>> start DATA SHOWN

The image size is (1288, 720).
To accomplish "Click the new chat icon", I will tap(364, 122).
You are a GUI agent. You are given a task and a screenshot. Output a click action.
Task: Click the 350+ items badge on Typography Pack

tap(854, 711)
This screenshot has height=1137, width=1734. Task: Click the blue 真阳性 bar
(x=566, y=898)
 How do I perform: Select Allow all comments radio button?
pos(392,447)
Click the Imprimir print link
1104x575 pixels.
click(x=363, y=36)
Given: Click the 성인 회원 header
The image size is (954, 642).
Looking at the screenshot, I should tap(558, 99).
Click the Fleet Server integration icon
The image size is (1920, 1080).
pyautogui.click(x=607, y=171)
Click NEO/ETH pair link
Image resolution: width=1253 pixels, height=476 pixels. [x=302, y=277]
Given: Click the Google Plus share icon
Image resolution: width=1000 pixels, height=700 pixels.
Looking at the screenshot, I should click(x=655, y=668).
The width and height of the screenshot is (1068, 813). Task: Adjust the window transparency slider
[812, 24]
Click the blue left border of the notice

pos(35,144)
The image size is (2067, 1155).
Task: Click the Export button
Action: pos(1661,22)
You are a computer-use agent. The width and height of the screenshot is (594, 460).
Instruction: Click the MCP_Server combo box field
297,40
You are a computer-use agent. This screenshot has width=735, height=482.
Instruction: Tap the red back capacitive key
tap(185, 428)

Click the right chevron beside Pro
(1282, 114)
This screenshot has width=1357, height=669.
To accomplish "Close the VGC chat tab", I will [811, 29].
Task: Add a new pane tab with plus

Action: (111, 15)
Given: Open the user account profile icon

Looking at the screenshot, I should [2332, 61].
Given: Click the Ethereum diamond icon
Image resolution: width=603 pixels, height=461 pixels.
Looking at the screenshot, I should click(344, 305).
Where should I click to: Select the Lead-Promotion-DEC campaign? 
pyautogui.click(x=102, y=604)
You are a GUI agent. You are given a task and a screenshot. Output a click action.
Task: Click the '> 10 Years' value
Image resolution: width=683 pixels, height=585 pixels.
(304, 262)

>> end DATA SHOWN

● PROBLEM STATEMENT:
Render every line of the records above as a numbered list, leaving out the blank lines.

● RESPONSE FOR THIS EXERCISE:
1. The image size is (1288, 720).
2. To accomplish "Click the new chat icon", I will tap(364, 122).
3. You are a GUI agent. You are given a task and a screenshot. Output a click action.
4. Task: Click the 350+ items badge on Typography Pack
5. tap(854, 711)
6. This screenshot has height=1137, width=1734. Task: Click the blue 真阳性 bar
7. (x=566, y=898)
8.  How do I perform: Select Allow all comments radio button?
9. pos(392,447)
10. Click the Imprimir print link
11. 1104x575 pixels.
12. click(x=363, y=36)
13. Given: Click the 성인 회원 header
14. The image size is (954, 642).
15. Looking at the screenshot, I should tap(558, 99).
16. Click the Fleet Server integration icon
17. The image size is (1920, 1080).
18. pyautogui.click(x=607, y=171)
19. Click NEO/ETH pair link
20. Image resolution: width=1253 pixels, height=476 pixels. [x=302, y=277]
21. Given: Click the Google Plus share icon
22. Image resolution: width=1000 pixels, height=700 pixels.
23. Looking at the screenshot, I should click(x=655, y=668).
24. The width and height of the screenshot is (1068, 813). Task: Adjust the window transparency slider
25. [812, 24]
26. Click the blue left border of the notice
27. pos(35,144)
28. The image size is (2067, 1155).
29. Task: Click the Export button
30. Action: pos(1661,22)
31. You are a computer-use agent. The width and height of the screenshot is (594, 460).
32. Instruction: Click the MCP_Server combo box field
33. 297,40
34. You are a computer-use agent. This screenshot has width=735, height=482.
35. Instruction: Tap the red back capacitive key
36. tap(185, 428)
37. Click the right chevron beside Pro
38. (1282, 114)
39. This screenshot has width=1357, height=669.
40. To accomplish "Close the VGC chat tab", I will [811, 29].
41. Task: Add a new pane tab with plus
42. Action: (111, 15)
43. Given: Open the user account profile icon
44. Looking at the screenshot, I should [2332, 61].
45. Given: Click the Ethereum diamond icon
46. Image resolution: width=603 pixels, height=461 pixels.
47. Looking at the screenshot, I should click(344, 305).
48. Where should I click to: Select the Lead-Promotion-DEC campaign? 
49. pyautogui.click(x=102, y=604)
50. You are a GUI agent. You are given a task and a screenshot. Output a click action.
51. Task: Click the '> 10 Years' value
52. Image resolution: width=683 pixels, height=585 pixels.
53. (304, 262)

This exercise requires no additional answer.